__Provided passage__.
Similarly, sports claims are not accepted because there are plenty of markets for those predictions, in Las Vegas and elsewhere.

Idea Futures, which recently won the Golden Nica Award in the World Wide Web category of the Austrian Broadcast System's Prix Ars Electronica, did not start out as a game. It was first proposed in a 1992 article by Robin Hanson, a California Institute of Technology economics graduate student who at the time was an artificial intelligence researcher in the San Francisco Bay Area.

Hanson's article for Extropy, a scholarly journal concerned with the future, proposed Idea Futures as an alternative to consulting experts, who may have axes to grind, for consensus about future events of a scientific or technical nature.

__Entries shown__.
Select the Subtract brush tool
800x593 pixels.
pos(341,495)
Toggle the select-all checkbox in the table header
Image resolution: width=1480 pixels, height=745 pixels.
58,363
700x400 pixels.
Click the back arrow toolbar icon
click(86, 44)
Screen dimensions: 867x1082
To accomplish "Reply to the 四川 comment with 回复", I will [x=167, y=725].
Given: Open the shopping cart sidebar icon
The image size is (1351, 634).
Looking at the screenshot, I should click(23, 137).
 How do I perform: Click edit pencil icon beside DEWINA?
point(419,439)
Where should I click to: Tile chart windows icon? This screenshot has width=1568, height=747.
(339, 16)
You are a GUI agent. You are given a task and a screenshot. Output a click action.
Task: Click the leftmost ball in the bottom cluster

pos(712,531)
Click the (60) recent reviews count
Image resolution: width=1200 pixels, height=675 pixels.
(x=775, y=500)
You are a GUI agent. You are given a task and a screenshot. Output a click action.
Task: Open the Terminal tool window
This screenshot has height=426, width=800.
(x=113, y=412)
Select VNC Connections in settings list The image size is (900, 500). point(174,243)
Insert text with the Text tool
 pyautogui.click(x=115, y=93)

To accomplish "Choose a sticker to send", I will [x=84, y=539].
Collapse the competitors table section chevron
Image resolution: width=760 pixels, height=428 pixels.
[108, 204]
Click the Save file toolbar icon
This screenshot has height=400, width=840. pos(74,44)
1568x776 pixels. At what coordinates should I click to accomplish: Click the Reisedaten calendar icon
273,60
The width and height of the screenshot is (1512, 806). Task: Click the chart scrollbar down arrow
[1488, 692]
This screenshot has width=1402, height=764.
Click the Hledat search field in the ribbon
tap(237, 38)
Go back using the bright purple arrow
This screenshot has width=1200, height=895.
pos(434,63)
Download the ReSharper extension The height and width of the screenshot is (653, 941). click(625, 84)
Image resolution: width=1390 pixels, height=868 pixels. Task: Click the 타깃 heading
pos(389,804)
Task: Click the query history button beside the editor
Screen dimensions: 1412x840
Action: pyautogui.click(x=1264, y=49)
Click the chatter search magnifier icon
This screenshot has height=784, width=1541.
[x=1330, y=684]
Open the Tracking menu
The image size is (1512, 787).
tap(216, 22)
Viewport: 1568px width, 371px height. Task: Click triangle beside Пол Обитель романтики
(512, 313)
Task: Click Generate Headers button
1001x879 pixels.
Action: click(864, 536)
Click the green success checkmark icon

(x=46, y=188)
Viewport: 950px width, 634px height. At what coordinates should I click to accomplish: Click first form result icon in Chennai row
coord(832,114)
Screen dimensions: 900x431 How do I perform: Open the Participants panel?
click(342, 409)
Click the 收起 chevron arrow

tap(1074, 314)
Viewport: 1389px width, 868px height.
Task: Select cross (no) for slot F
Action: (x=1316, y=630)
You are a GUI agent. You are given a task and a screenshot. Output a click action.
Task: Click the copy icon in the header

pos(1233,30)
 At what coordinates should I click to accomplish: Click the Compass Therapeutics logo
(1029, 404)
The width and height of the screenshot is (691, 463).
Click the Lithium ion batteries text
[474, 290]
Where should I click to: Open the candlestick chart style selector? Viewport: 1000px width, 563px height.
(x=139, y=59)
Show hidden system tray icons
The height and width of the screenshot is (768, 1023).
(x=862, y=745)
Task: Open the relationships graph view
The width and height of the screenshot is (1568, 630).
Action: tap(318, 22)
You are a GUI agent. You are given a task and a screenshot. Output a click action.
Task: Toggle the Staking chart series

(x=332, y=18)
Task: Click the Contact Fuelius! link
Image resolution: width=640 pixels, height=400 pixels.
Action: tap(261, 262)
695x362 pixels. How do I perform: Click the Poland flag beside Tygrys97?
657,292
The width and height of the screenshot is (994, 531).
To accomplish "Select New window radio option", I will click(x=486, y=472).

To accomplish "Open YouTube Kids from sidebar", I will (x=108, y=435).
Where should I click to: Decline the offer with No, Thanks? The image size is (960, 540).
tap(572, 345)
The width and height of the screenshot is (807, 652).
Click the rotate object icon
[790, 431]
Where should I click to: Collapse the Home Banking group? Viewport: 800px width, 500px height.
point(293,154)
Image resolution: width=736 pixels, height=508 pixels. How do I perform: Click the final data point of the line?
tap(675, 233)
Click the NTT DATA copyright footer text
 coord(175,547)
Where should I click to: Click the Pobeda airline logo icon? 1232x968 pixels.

__Brief__. Please extract the passage on Idea Futures word for word, from "Idea Futures, which" to "Francisco Bay Area.".

__Output of the exercise__.
Idea Futures, which recently won the Golden Nica Award in the World Wide Web category of the Austrian Broadcast System's Prix Ars Electronica, did not start out as a game. It was first proposed in a 1992 article by Robin Hanson, a California Institute of Technology economics graduate student who at the time was an artificial intelligence researcher in the San Francisco Bay Area.